From reading the text, it is unclear to me whether the authors have (1) incorrectly determined the fluxes of CO2 and H2O, or simply (2) incorrectly described the methodology that they applied. I suspect the former, based on the comment below regarding the text at line 479. In any event, the paper requires major revision to clarify these points, and possibly to modify both the eddy covariance methodology and also the assessment of its errors and sensitivity to environmental parameters. I also believe that the presentation of the data could be improved significantly as described below.

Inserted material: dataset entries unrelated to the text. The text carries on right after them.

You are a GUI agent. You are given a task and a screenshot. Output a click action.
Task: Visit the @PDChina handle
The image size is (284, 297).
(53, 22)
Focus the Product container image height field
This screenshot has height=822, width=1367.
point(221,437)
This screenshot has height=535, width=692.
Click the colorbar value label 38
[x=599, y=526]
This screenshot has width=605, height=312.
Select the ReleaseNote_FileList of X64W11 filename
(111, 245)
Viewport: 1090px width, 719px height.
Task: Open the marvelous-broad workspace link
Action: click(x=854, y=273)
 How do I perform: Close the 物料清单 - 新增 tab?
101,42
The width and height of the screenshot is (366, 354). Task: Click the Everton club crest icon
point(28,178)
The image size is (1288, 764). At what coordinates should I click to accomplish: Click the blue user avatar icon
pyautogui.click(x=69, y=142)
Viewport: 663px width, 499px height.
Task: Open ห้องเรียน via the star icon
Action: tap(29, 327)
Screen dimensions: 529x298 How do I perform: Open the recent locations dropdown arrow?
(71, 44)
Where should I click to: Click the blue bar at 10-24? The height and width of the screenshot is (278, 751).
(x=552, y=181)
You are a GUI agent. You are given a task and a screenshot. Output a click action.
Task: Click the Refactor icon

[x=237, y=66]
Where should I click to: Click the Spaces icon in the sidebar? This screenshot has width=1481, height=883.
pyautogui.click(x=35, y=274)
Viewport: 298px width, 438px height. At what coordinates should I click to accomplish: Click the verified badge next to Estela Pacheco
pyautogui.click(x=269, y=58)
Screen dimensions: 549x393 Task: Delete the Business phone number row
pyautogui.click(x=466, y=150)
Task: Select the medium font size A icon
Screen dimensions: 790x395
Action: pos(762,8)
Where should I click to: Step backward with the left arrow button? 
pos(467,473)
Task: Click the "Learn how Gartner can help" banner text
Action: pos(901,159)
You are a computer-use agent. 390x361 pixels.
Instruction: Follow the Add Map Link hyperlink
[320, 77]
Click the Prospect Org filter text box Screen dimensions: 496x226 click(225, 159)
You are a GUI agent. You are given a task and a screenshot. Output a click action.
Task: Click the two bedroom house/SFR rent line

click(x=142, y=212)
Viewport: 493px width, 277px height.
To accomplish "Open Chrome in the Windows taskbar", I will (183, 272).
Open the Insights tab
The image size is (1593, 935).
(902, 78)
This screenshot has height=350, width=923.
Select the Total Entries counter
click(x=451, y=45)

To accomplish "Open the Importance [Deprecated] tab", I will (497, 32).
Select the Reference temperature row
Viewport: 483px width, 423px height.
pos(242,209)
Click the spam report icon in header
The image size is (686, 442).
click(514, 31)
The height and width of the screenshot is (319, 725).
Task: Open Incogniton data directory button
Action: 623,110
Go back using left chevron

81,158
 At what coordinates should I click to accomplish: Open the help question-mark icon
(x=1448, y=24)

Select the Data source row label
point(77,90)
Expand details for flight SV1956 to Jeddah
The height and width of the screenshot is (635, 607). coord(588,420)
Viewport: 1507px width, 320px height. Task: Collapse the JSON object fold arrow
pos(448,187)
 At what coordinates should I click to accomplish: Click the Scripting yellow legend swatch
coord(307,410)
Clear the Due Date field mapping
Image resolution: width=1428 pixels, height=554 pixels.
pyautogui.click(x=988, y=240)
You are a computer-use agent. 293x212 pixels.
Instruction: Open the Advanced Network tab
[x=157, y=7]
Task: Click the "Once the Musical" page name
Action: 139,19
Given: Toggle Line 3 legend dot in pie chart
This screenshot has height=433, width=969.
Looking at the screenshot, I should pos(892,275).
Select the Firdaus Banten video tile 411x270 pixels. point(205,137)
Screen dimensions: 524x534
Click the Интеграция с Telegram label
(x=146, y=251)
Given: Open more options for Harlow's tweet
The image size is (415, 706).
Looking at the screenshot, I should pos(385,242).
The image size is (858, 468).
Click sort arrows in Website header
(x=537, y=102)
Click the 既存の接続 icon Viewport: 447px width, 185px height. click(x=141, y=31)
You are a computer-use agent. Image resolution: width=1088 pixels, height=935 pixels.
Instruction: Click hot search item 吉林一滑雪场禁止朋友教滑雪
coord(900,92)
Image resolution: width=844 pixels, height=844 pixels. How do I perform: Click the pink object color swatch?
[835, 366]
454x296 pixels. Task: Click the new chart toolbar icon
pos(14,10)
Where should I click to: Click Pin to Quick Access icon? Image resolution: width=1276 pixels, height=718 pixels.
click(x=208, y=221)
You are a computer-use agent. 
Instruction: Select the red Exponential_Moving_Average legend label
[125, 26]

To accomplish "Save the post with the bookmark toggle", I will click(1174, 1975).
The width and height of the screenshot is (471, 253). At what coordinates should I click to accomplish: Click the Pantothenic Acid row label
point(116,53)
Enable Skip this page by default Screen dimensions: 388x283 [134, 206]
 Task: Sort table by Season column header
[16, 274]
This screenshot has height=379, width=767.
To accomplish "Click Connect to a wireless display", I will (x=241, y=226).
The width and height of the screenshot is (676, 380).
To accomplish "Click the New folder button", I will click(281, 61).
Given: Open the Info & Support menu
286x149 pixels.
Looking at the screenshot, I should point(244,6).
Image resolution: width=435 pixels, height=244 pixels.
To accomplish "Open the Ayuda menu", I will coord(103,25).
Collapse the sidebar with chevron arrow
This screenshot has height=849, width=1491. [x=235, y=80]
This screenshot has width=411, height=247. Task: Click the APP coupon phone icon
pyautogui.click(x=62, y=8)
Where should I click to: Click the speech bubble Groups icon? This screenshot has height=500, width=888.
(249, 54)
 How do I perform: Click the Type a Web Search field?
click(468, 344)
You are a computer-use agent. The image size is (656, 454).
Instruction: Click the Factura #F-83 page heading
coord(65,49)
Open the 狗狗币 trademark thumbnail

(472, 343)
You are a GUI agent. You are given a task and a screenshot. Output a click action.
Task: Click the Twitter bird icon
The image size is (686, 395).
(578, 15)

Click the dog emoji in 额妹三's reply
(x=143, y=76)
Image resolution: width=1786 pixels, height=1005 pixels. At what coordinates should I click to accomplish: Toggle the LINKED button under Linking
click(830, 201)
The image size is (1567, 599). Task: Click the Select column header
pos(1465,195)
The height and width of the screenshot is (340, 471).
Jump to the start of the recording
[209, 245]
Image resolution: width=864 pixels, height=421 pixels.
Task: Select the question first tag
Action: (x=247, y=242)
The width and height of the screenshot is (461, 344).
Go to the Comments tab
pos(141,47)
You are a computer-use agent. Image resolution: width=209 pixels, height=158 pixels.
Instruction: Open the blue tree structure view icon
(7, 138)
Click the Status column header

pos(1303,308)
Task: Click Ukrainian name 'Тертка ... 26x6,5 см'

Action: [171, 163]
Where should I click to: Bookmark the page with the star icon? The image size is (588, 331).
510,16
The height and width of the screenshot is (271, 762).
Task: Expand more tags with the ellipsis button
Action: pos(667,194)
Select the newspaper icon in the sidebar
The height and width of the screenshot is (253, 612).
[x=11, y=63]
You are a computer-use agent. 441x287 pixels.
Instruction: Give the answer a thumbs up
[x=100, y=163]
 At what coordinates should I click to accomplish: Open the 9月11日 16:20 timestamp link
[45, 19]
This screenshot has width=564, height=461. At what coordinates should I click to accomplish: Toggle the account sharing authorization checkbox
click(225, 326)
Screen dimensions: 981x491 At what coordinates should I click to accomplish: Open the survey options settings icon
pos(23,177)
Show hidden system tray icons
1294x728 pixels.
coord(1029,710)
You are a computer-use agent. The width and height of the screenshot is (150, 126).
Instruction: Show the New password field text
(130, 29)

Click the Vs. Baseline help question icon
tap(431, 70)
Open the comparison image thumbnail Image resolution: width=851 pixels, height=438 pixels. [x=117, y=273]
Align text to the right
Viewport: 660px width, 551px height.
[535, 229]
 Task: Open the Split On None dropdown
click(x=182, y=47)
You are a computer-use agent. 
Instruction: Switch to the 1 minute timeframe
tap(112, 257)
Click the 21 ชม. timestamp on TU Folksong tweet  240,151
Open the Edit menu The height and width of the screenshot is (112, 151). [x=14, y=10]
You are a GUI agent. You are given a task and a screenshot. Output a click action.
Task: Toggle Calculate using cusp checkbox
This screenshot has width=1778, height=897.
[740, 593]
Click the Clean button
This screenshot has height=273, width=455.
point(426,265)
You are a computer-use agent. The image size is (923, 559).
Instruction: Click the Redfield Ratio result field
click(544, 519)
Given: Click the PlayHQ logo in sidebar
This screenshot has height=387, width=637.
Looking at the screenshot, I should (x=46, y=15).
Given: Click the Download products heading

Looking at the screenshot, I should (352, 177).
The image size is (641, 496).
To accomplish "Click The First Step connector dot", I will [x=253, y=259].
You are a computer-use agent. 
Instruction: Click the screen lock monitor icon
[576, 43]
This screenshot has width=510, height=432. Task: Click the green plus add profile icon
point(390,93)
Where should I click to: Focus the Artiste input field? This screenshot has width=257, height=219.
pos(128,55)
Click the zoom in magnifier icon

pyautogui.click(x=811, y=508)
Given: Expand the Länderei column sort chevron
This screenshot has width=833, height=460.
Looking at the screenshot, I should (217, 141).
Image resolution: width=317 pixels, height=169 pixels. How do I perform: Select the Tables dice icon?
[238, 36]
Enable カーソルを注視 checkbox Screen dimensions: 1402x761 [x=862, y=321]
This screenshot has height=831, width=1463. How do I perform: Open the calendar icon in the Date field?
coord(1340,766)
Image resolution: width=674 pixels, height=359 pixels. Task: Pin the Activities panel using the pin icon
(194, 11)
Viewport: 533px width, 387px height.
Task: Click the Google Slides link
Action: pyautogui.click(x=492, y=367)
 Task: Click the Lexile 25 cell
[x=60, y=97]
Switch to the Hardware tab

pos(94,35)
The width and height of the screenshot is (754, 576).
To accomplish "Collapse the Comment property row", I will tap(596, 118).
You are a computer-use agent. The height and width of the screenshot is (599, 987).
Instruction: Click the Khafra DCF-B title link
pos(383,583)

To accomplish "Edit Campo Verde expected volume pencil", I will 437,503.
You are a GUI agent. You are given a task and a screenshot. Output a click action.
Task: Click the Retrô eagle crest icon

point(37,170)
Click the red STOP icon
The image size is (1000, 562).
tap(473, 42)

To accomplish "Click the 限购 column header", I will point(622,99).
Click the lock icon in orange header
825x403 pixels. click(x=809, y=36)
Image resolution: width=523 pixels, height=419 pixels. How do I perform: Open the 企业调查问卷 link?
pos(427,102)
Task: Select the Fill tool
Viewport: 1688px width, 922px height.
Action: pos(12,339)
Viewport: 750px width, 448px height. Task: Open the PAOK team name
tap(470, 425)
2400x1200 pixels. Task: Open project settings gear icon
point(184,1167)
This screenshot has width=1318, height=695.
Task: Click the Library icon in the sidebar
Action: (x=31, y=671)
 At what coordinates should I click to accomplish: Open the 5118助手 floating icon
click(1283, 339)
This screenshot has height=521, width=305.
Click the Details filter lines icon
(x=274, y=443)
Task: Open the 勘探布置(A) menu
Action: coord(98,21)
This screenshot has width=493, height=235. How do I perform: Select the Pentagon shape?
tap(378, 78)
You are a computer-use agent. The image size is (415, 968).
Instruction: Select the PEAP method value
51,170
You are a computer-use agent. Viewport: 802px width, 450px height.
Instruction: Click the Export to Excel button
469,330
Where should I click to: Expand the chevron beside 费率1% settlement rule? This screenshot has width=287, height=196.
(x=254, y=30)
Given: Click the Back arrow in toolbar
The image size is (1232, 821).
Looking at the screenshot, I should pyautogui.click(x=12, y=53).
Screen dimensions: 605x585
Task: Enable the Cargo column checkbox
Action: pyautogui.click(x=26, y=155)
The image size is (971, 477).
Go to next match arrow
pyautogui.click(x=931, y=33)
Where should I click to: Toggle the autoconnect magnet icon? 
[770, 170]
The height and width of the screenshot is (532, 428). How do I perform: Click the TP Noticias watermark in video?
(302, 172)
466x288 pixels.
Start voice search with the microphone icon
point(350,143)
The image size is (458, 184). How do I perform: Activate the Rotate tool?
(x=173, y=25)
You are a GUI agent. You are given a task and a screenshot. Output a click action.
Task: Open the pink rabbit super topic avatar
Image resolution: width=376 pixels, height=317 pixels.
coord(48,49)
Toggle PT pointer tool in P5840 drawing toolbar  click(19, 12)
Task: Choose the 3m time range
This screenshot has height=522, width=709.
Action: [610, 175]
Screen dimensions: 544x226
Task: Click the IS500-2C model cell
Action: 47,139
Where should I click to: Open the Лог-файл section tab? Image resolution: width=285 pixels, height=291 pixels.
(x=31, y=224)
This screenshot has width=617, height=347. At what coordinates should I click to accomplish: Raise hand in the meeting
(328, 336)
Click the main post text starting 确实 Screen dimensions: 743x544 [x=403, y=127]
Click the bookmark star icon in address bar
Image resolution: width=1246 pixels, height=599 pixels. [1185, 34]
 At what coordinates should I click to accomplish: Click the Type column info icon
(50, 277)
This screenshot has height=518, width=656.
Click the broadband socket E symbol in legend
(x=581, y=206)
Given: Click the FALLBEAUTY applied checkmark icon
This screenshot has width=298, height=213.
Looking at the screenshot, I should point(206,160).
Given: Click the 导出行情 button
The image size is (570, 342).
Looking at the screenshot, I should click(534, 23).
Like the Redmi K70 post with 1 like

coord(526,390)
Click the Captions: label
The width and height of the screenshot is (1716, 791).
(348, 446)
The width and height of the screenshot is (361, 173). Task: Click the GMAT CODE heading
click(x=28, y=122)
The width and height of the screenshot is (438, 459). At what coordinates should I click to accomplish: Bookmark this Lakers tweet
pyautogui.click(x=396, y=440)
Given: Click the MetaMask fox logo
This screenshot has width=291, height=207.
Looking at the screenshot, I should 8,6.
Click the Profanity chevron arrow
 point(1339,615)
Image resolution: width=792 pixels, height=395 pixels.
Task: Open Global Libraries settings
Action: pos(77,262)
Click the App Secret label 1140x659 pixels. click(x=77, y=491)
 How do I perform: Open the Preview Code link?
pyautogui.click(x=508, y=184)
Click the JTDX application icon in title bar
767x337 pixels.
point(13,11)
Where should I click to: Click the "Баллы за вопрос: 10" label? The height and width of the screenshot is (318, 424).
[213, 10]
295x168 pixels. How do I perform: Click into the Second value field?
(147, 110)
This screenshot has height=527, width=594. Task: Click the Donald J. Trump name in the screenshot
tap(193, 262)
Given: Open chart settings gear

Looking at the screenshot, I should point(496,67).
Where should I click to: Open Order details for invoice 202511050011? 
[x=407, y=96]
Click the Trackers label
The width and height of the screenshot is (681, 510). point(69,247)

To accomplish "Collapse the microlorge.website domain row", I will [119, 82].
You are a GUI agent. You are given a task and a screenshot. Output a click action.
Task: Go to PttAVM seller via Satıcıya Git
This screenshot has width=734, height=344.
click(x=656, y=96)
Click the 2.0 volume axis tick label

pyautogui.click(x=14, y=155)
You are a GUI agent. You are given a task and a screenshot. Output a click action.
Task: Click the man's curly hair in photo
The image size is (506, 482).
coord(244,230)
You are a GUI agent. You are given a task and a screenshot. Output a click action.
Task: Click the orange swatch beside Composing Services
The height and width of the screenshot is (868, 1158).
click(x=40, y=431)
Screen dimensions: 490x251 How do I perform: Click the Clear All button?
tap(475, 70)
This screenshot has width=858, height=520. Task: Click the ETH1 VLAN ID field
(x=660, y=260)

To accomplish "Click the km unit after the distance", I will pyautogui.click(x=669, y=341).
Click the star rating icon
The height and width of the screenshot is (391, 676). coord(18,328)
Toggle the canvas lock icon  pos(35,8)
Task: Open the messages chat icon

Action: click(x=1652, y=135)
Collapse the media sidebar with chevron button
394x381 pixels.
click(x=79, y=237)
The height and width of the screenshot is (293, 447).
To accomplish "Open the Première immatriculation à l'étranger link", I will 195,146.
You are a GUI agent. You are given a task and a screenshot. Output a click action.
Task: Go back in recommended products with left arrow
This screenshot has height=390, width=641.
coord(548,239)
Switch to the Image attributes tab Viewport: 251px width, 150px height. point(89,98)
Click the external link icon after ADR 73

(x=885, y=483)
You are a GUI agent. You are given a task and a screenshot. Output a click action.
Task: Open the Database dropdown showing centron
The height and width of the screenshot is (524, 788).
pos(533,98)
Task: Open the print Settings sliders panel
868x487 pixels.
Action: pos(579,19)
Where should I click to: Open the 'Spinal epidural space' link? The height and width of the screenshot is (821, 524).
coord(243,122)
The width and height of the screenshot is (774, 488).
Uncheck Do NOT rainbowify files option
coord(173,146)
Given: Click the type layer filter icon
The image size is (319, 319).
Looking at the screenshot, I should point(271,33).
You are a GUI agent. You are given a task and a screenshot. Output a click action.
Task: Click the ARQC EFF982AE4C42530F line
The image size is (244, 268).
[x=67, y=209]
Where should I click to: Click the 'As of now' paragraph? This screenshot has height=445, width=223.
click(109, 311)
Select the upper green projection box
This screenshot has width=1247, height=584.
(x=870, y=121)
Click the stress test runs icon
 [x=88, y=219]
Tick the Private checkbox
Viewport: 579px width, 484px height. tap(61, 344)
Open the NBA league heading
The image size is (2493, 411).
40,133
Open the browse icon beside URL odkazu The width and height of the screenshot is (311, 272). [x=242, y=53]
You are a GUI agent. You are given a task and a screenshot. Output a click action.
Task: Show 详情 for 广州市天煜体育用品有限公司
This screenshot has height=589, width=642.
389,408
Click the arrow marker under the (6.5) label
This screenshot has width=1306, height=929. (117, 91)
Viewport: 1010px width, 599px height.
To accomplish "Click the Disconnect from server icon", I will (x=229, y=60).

82 - As the authors note "The EC method is a well-developed technology for directly measuring vertical turbulent flux...". Decades of experience that has shown that the covariances between the vertical wind and the densities of CO2 (ρc) and H2O (ρv) - measured directly by the EC150 - do not define the turbulent fluxes of these gases, as the authors seem to believe (lines 250-251). This is because fluctuations in these variables are predominantly caused by temperature fluctuations (due to heat exchange), and ρc also fluctuates because of varying humidity (due to evaporation). See comment regarding line 269 below.
162 - The choice of the Bohai Sea as the place for the in-flight calibration campaign is quite unfortunate. Its waters are cool, particularly relative to continental temperatures in September, and therefore the magnitude and spectra of the temperature fluctuations that tend to dominate fluctuations in ρc and ρv are not representative of what might be encountered in many other environments. Indeed, the authors note that stable atmospheric conditions prevailed during the campaign (lines 174-175), implying that turbulence is supressed during this assessment of the ability to measure turbulent fluxes. If this limitation cannot be removed from the analysis, it should at least be noted.
261-262 - "In this study, the objective is not to quantify the actual flux exchange between the surface and the atmosphere, but rather to assess the sensitivity of the calculated turbulent flux to external parameters." The quality of a UAV-based eddy covariance system for measurements turbulent flux (reflecting the title of the paper) cannot be assessed without determining whether it quantifies the actual surface exchange. As an example, if the system reports an unbelievable uptake of 50 μmol m-2 s-1 of CO2 uptake, its quality is likely low whatever its sensitivity to external parameters. For this reason, I believe that the authors should indeed provide magnitudes of the fluxes that they are characterizing. This is particularly so given methodological uncertainties regarding how the fluxes are determined (see comment regarding line 82 above, and 269 below).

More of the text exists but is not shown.